The results of SCIPAC with the default resolution are given in Fig. 5 e, f. Results under other resolutions are highly similar (shown in Additional file 1: Fig. S15 and S16). For comparison, results given by Scissor under different \(\alpha\) values are presented in Fig. 5 g. The agreements between the results of SCIPAC and Scissor are clear. For example, both methods identify cells located at the top and lower left part of UMAP plots to be negatively associated with FSHD, and cells located at the center and right parts of UMAP plots to be positively associated. However, the discrepancies in their results are also evident. The most pronounced one is a large group of cells (circled in Fig. 5 f) that are identified by SCIPAC as significantly positively associated but are completely ignored by Scissor. Checking into this group of cells, we find that over 90% (424 out of 469) come from the FSHD patients, and less than 10% come from the control samples. However, cells from FSHD patients only compose 73% (5133) of all the 7047 cells. This statistically significant ( p -value \(<10^{-15}\) , Fisher’s exact test) over-representation (odds ratio = 3.51) suggests that the positive association identified SCIPAC is likely to be correct.

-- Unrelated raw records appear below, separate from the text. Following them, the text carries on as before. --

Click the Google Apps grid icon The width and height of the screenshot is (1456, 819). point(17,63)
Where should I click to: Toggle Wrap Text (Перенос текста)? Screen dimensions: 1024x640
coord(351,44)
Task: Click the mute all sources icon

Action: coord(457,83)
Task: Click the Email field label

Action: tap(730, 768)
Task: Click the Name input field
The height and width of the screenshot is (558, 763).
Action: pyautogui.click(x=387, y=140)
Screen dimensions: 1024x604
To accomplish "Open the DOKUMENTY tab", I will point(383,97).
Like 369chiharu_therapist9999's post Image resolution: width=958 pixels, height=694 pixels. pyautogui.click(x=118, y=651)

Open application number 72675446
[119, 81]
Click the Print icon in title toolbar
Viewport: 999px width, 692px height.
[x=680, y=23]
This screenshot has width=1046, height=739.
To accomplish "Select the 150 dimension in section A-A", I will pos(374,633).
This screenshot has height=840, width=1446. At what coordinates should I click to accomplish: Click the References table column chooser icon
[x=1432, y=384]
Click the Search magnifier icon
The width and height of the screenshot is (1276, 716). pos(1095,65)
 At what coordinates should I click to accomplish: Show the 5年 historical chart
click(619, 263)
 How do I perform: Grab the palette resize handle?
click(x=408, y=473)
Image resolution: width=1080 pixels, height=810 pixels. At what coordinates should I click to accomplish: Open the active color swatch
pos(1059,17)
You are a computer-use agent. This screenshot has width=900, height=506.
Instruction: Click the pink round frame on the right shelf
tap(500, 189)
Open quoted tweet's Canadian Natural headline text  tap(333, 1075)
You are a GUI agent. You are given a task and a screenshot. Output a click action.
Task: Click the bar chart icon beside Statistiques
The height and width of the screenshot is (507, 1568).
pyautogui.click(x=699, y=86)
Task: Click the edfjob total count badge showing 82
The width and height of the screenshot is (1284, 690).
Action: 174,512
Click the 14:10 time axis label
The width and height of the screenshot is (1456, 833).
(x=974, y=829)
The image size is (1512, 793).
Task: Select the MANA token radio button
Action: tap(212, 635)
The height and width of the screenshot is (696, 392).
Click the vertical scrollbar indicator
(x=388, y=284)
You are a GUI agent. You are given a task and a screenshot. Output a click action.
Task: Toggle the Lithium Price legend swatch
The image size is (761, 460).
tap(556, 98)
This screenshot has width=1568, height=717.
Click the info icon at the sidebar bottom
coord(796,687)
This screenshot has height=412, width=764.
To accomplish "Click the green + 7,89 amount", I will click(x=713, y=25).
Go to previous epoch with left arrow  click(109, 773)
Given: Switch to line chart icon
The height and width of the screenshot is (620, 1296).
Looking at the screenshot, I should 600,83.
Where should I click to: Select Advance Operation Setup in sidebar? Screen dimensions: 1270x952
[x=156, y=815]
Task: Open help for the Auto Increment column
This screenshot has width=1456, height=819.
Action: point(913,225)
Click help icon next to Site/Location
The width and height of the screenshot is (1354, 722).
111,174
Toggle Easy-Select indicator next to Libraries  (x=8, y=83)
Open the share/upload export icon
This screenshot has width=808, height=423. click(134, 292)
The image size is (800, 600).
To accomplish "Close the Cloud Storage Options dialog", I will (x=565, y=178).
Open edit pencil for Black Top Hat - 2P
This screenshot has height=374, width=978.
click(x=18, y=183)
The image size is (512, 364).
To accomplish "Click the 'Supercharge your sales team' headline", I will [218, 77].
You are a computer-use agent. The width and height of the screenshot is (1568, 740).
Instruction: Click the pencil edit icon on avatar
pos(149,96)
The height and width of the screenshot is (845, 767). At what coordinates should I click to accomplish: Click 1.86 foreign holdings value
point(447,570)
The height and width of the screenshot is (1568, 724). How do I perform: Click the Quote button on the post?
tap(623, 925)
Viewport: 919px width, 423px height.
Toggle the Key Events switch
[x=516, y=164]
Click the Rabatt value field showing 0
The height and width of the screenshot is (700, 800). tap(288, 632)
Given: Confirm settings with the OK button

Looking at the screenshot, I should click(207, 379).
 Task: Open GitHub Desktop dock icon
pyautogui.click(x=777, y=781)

SCIPAC is computationally highly efficient. On an 8-core machine with 2.50 GHz CPU and 16 GB RAM, SCIPAC takes 7, 24, and 2 s to finish all the computation and give the estimated association strengths and p -values on the prostate cancer, lung cancer, and muscular dystrophy datasets, respectively. As a reference, Scissor takes 314, 539, and 171 seconds, respectively.

SCIPAC works with various phenotype types, including binary, continuous, survival, and ordinal. It can easily accommodate other types by using a proper regression model with a systematic component in the form of Eq. 3 (see the “ Methods ” section). For example, a Poisson or negative binomial log-linear model can be used if the phenotype is a count (i.e., non-negative integer).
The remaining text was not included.